The Little House lived up to its name. In the evenings we didn't even have to sneak downstairs to eavesdrop on the adults. Oscar's voice carried perfectly well as he talked about his friend Doc Curtis and the Baker family (owners of Colonial Candle, where he worked), exchanged updates about his cousins, and conversed about the state of affairs on the Cape.

breezing up

The Little House had spiders in the bathroom—I hate spiders—but at least they were web-bound, not the blazingly fast hairy-legged free-range behemoths that today typically sneak up and startle the bejeezus out of me. Behind the house was the telephone-pole-mounted fire siren, which was tested every day at noon, accompanied by armies of baying dogs. It was a short walk to the village center, where I went into a bank and asked for four-cent stamps. If my voice had been changing, the embarrassment might have scarred me for life, but it was funny then and my grandchildren think it's funny now. (It was a good year for the Post Office, which issued probably the handsomest stamp ever printed by the United States. Commemorating Winslow Homer, it was totally unlike the gaudy, glossy, cheesily offset-printed, popular-culture-oriented crap they inflict on us today, and, to boot, cost an order of magnitude less.)

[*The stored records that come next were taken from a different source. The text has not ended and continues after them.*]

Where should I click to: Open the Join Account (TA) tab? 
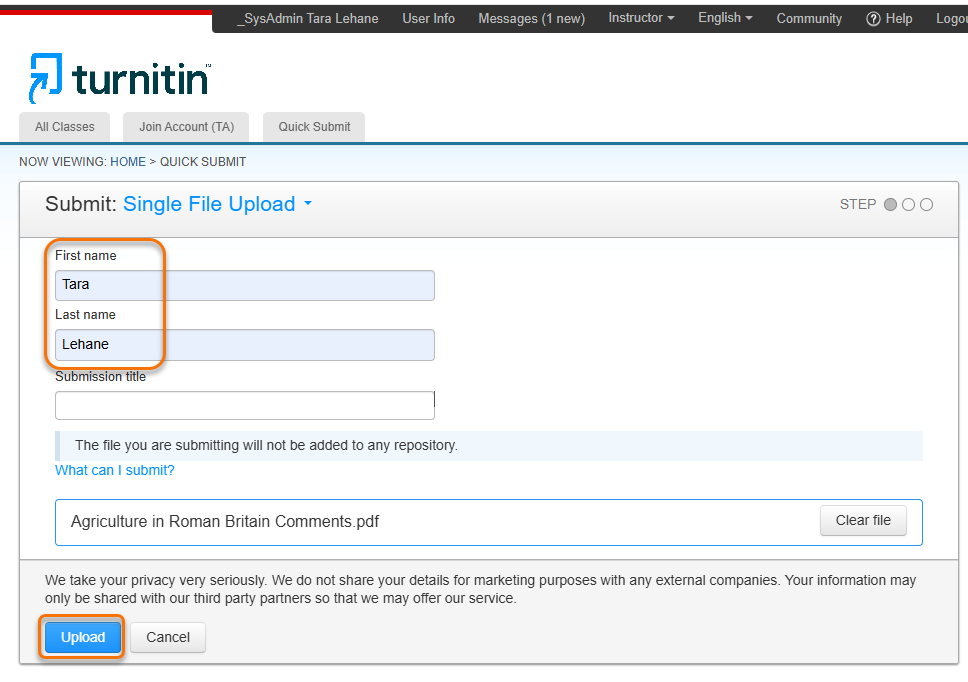click(x=186, y=127)
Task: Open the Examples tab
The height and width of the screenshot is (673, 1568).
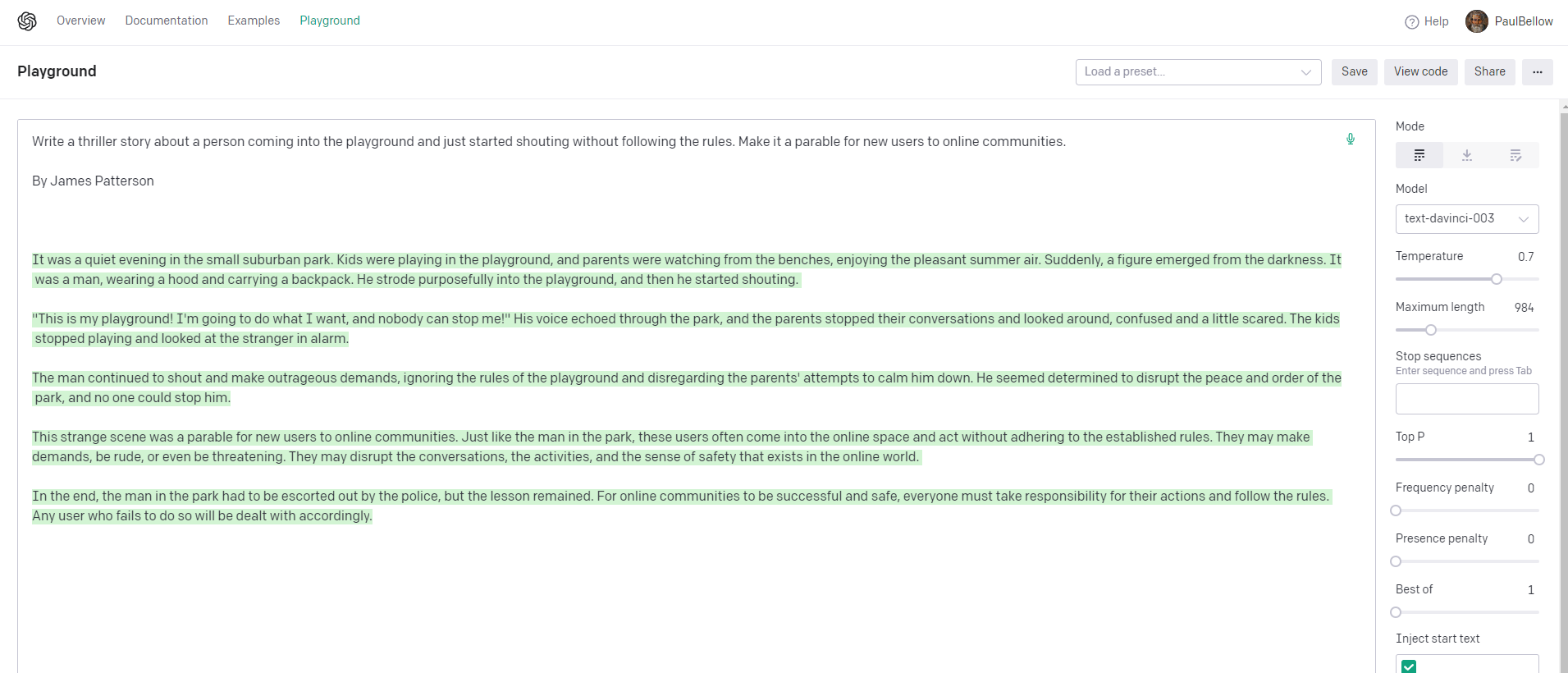Action: coord(254,21)
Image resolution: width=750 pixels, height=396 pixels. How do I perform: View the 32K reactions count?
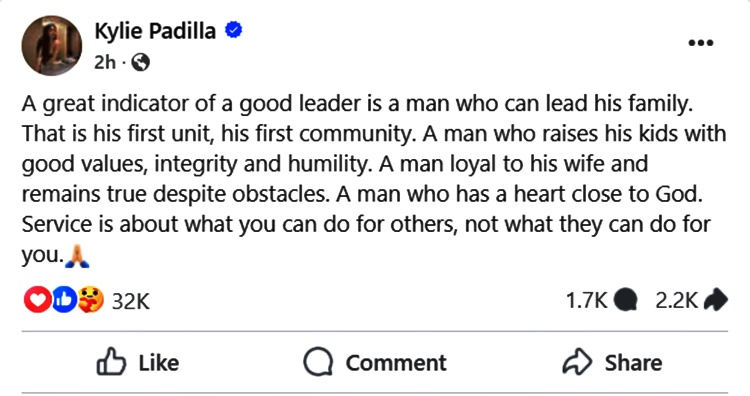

We took road trips, heading east out Route 28, to Hyannis for the obligatory visit to Colonial Candle, and sometimes even to Yarmouth. Our elders seemed to enjoy spending way too much time in gift shops. Though generally of scant interest to kids, they sometimes offered displays of classic technology not found in our real-life downtowns. Artisans blowing glass and weaving on a loom fascinated me.

We spent hours at Dowse's Beach, where the gatekeeper had cauliflower ears and was tanned to the bone. The phrase "sun protection factor" had no meaning, and we were all pretty crispy after a week. Our big dilemma was whether to go to the Little Side (East Bay, warm and calm) or the Big Side (Nantucket Sound, cooler, big waves). Our parents, as parents were prepared to do then, arbitrarily adjudicated the matter; and yet again I fail to display permanent damage from blows to my self-esteem incurred when the choice went against me. We chased gulls, built castles, buried each other in the sand, soaked our poison ivy in sea water, and accumulated halcyon days against the demands of future New England Februaries.

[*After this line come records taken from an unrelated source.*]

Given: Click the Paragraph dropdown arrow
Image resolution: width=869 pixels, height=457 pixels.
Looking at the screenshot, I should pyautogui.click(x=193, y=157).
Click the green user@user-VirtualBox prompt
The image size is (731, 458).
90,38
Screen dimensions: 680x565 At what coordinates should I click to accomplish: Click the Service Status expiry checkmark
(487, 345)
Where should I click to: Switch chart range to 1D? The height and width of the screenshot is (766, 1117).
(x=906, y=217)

The beach presents the physical interface between two alien universes. When we're up to our waists in the ocean we're stretched between the two, our lower halves bizarre interlopers in the realm of quahogs and dogfish, like the sphere manifesting itself in Flatland. There is always a sense of strangeness at an interface. In beach towns conventions seem less stringent, the atmosphere faintly piratical. The beach interface not only is strange, it exerts attraction upon those who are susceptible. Its power drops slightly beyond the beach towns, out of earshot of the surf, and then remains constant over any distance, always drawing us back.

Beach towns are perfect for honeymoons, and the richest conversations with our oldest friends. They're probably the only place in the world in which a male human of the engineering persuasion can credibly attempt to pass for normal, though, of course, hardly ever successfully.